* START Given records *
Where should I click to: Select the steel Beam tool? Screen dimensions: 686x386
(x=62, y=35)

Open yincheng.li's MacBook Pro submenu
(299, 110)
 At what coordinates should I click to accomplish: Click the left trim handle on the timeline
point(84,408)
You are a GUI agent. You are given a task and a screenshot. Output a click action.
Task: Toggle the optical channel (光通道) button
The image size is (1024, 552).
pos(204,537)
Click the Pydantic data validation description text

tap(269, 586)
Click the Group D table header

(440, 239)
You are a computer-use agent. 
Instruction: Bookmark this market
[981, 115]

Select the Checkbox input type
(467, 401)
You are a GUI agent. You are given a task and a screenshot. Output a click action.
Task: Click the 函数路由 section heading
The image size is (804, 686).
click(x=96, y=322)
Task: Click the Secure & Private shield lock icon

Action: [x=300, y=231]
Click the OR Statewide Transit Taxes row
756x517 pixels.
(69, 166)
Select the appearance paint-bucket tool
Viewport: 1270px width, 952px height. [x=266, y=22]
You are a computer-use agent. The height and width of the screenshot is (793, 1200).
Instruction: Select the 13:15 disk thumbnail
* END Given records *
**Prompt**
Please convert the material, starting with the line that contains "Open yincheng.li's MacBook Pro submenu" and going on through the end, into a Markdown table with the columns Row and Entry. Skip blank lines.

**Output below**
| Row | Entry |
|---|---|
| 1 | Open yincheng.li's MacBook Pro submenu |
| 2 | (299, 110) |
| 3 |  At what coordinates should I click to accomplish: Click the left trim handle on the timeline |
| 4 | point(84,408) |
| 5 | You are a GUI agent. You are given a task and a screenshot. Output a click action. |
| 6 | Task: Toggle the optical channel (光通道) button |
| 7 | The image size is (1024, 552). |
| 8 | pos(204,537) |
| 9 | Click the Pydantic data validation description text |
| 10 | tap(269, 586) |
| 11 | Click the Group D table header |
| 12 | (440, 239) |
| 13 | You are a computer-use agent.  |
| 14 | Instruction: Bookmark this market |
| 15 | [981, 115] |
| 16 | Select the Checkbox input type |
| 17 | (467, 401) |
| 18 | You are a GUI agent. You are given a task and a screenshot. Output a click action. |
| 19 | Task: Click the 函数路由 section heading |
| 20 | The image size is (804, 686). |
| 21 | click(x=96, y=322) |
| 22 | Task: Click the Secure & Private shield lock icon |
| 23 | Action: [x=300, y=231] |
| 24 | Click the OR Statewide Transit Taxes row |
| 25 | 756x517 pixels. |
| 26 | (69, 166) |
| 27 | Select the appearance paint-bucket tool |
| 28 | Viewport: 1270px width, 952px height. [x=266, y=22] |
| 29 | You are a computer-use agent. The height and width of the screenshot is (793, 1200). |
| 30 | Instruction: Select the 13:15 disk thumbnail |